Task objective ->
Do these statements agree with the sermon below: 1. The scribes had come down from Jerusalem. 2. Jesus's family came to take him away as his popularity was fading. 3. Jesus had been touching lepers. Answer yes or no for each, quoting the deciding words of the sermon.

Provided text ->
Saturday, June 9, 2018

Plundering the House


Mark 3:19(b)-35
June 10, 2018
William G. Carter

Then (Jesus) went home, and the crowd came together again, so that they could not even eat. When his family heard it, they went out to restrain him, for people were saying, “He has gone out of his mind.” And the scribes who came down from Jerusalem said, “He has Beelzebul, and by the ruler of the demons he casts out demons.” And he called them to him, and spoke to them in parables, “How can Satan cast out Satan? If a kingdom is divided against itself, that kingdom cannot stand. And if a house is divided against itself, that house will not be able to stand. And if Satan has risen up against himself and is divided, he cannot stand, but his end has come. But no one can enter a strong man’s house and plunder his property without first tying up the strong man; then indeed the house can be plundered.”

“Truly I tell you, people will be forgiven for their sins and whatever blasphemies they utter; but whoever blasphemes against the Holy Spirit can never have forgiveness, but is guilty of an eternal sin”— for they had said, “He has an unclean spirit.”

Then his mother and his brothers came; and standing outside, they sent to him and called him. A crowd was sitting around him; and they said to him, “Your mother and your brothers and sisters are outside, asking for you.” And he replied, “Who are my mother and my brothers?” And looking at those who sat around him, he said, “Here are my mother and my brothers! Whoever does the will of God is my brother and sister and mother.”


At the height of his popularity, the family of Jesus came to take him away. At the pinnacle of his effectiveness, they came to restrain him. Let that sink in for a minute.

It’s still early in the Gospel of Mark, but Jesus has been busy. He’s been preaching that God rules over heaven and earth. He has collected a few unimpressive fishermen and invited an imperial tax man away from his table. Jesus has been hanging around with the wrong kind of people and pronouncing forgiveness without official approval. He has been touching lepers, always a fearful practice, even if it was to heal them, and he has cured every manner of illness. He has an unconventional view of the Sabbath, which angers the religious professionals to the point that they conspire to kill him, and it’s only chapter three.

And then, there are all the demons: Jesus has been chasing out the demons. It doesn’t matter if they have been infesting the synagogue and lodging in the soul. He says, “Get out of here!” and they go.

Provided records ->
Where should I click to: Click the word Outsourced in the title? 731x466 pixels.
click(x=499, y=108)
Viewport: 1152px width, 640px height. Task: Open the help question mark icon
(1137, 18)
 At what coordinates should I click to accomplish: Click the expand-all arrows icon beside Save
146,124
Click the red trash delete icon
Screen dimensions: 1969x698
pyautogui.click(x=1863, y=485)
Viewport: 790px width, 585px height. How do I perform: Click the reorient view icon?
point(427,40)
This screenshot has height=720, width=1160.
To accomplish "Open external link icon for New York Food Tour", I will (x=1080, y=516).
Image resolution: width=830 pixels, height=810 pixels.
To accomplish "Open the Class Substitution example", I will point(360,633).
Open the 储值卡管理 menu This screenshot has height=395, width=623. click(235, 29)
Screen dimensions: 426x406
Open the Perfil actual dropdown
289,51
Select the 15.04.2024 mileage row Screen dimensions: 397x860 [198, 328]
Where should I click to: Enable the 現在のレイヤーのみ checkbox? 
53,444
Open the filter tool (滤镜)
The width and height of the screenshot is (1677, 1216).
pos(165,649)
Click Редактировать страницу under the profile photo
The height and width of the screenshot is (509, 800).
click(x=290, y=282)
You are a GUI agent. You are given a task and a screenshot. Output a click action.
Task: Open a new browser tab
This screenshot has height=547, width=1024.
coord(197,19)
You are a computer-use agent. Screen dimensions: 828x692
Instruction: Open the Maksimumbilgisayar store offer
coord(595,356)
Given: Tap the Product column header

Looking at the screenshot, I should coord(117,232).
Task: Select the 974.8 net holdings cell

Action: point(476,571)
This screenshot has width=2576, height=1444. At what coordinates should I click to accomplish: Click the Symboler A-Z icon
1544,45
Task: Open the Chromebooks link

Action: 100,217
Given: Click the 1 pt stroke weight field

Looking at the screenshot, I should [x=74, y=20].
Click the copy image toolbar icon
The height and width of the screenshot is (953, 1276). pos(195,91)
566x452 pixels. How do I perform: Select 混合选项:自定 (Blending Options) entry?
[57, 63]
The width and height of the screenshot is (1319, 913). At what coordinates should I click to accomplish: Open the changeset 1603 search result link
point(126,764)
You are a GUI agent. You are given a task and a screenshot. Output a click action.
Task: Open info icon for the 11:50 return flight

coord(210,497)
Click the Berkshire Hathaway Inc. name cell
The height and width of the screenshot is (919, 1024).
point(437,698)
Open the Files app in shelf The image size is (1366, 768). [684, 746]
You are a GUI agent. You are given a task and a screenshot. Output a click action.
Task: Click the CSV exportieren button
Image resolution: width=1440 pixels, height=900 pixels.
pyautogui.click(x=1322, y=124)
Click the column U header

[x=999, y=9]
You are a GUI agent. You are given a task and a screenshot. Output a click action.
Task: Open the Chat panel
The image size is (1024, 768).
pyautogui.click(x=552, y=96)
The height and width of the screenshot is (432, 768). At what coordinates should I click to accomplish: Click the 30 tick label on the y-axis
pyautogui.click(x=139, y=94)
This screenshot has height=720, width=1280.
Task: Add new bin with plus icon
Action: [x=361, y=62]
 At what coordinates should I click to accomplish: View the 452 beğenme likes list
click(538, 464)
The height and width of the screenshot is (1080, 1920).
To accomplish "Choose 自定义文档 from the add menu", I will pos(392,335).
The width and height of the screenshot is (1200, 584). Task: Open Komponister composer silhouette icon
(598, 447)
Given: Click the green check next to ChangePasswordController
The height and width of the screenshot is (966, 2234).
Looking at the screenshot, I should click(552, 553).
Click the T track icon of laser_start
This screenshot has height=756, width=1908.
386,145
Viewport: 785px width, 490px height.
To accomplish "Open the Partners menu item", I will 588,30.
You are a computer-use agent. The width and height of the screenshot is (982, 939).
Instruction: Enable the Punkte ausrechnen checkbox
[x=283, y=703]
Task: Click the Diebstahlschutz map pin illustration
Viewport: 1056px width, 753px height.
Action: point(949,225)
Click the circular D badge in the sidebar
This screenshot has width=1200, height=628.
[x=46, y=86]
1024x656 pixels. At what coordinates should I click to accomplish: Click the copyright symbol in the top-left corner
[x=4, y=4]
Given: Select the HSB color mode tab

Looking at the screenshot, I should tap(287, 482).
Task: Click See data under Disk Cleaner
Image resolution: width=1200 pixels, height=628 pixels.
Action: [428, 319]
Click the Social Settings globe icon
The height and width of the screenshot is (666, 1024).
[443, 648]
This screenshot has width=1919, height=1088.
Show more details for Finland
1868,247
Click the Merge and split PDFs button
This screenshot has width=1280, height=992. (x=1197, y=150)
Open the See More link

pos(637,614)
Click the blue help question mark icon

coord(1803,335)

Solution for this problem ->
1. Yes: "the scribes who came down from Jerusalem said"
2. No: "At the height of his popularity, the family of Jesus came to take him away."
3. Yes: "He has been touching lepers"